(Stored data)
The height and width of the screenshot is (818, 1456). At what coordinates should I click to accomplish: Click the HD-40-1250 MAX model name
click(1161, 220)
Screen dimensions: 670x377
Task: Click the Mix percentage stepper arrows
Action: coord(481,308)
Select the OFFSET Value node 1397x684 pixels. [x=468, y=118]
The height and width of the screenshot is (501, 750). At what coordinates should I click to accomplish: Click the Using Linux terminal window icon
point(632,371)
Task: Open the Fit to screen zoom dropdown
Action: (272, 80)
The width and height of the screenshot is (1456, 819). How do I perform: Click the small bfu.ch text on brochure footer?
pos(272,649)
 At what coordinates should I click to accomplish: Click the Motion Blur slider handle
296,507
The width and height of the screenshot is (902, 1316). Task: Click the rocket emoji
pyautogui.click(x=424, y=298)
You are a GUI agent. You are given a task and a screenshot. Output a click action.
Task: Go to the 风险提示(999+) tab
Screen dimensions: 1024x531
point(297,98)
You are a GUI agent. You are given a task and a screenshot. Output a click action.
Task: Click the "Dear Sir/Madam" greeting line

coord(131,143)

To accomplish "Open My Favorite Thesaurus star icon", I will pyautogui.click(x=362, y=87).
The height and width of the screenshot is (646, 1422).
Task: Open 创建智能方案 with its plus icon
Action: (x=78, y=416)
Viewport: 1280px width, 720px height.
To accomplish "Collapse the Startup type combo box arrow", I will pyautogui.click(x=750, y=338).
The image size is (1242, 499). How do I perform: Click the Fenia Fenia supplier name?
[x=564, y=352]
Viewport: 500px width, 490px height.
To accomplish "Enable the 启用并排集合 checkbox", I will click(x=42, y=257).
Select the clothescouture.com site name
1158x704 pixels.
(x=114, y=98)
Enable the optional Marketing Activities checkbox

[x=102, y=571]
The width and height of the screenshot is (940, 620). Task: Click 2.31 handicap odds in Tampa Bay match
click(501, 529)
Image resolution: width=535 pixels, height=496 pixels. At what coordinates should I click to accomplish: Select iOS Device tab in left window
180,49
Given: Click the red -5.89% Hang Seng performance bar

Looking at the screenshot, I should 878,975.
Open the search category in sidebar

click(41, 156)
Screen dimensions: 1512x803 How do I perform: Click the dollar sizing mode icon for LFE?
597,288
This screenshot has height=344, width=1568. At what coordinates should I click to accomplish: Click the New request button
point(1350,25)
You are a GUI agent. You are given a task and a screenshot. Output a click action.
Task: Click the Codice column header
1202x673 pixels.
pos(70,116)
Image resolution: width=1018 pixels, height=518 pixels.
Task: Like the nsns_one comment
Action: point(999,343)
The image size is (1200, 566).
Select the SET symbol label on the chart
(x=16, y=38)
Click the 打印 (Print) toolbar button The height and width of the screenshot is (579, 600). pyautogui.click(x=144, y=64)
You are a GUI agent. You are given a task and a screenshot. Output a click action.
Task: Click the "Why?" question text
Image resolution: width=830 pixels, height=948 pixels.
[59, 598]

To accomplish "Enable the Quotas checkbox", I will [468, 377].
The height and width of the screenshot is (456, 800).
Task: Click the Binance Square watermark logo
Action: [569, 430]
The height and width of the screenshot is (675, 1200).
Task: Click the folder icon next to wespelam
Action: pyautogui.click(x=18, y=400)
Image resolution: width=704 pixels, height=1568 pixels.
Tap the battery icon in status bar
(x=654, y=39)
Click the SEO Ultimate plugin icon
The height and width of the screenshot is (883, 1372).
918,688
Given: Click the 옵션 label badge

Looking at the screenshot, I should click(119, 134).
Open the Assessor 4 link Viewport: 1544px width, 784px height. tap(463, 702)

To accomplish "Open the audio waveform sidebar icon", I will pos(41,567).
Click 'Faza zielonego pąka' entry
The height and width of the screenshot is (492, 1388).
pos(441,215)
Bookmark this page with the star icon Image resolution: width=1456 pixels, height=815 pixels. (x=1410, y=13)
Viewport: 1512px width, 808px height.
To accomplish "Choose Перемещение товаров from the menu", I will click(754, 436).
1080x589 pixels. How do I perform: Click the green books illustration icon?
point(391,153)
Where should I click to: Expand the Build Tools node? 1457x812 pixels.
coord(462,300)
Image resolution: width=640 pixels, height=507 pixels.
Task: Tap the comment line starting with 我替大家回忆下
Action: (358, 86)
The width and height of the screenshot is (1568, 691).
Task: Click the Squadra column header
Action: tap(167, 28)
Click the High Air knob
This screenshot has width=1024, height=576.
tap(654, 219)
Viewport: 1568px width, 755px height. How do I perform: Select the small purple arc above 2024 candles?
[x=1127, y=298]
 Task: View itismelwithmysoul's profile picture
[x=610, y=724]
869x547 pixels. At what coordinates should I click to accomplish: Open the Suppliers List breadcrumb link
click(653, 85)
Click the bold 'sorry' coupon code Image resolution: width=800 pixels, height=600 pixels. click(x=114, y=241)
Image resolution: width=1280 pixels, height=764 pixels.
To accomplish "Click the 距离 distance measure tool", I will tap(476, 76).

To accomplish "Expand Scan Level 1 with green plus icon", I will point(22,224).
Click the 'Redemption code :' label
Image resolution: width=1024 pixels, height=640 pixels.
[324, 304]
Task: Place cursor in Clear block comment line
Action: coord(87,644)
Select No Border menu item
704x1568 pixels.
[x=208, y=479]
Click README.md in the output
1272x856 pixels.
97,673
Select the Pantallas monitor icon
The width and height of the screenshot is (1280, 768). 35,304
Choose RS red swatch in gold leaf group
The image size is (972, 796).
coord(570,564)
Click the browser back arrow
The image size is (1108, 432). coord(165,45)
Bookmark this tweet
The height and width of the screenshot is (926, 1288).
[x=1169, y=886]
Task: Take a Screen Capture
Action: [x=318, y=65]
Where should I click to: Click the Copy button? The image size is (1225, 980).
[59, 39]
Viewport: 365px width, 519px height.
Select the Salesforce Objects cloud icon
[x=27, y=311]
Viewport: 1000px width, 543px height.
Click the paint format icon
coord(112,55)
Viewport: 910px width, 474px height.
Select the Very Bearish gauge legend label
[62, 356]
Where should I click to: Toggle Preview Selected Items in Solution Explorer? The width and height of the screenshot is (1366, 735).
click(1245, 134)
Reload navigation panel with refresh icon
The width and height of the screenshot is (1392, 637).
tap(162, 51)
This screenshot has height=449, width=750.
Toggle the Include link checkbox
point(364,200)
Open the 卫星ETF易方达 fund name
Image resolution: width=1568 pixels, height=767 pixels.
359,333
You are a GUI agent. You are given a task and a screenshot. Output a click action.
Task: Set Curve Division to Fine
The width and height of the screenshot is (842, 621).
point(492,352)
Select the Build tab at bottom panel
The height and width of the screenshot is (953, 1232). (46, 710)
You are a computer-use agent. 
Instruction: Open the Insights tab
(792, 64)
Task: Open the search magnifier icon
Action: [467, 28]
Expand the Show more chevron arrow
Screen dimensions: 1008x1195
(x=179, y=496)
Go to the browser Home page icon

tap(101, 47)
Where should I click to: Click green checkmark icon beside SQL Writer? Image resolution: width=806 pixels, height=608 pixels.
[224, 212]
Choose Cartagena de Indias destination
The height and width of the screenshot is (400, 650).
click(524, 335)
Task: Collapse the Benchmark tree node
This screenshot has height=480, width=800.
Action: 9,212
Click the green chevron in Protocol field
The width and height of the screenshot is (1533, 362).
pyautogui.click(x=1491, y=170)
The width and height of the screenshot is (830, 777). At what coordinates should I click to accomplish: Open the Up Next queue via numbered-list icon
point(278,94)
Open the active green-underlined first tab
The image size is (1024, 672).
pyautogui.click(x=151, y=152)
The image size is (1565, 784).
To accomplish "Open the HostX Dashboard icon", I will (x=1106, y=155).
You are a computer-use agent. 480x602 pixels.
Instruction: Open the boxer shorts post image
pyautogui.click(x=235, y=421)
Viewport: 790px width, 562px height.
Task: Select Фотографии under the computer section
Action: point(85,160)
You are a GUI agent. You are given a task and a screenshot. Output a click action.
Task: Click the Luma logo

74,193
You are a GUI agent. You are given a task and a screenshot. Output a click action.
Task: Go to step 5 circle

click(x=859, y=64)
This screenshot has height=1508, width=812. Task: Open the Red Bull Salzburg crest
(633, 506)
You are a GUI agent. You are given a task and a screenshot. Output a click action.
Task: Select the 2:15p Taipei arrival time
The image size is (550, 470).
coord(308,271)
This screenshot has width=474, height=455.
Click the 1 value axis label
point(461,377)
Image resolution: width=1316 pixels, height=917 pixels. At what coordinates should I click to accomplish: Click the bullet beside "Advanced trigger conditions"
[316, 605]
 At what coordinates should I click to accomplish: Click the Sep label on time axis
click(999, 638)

> PROBLEM STATEMENT: Reproduce exactly, please, only the lines from the start of the data above to the line that contains "Select the OFFSET", with both ends kept.

> ANSWER TO THIS TASK:
The height and width of the screenshot is (818, 1456). At what coordinates should I click to accomplish: Click the HD-40-1250 MAX model name
click(1161, 220)
Screen dimensions: 670x377
Task: Click the Mix percentage stepper arrows
Action: coord(481,308)
Select the OFFSET Value node 1397x684 pixels. [x=468, y=118]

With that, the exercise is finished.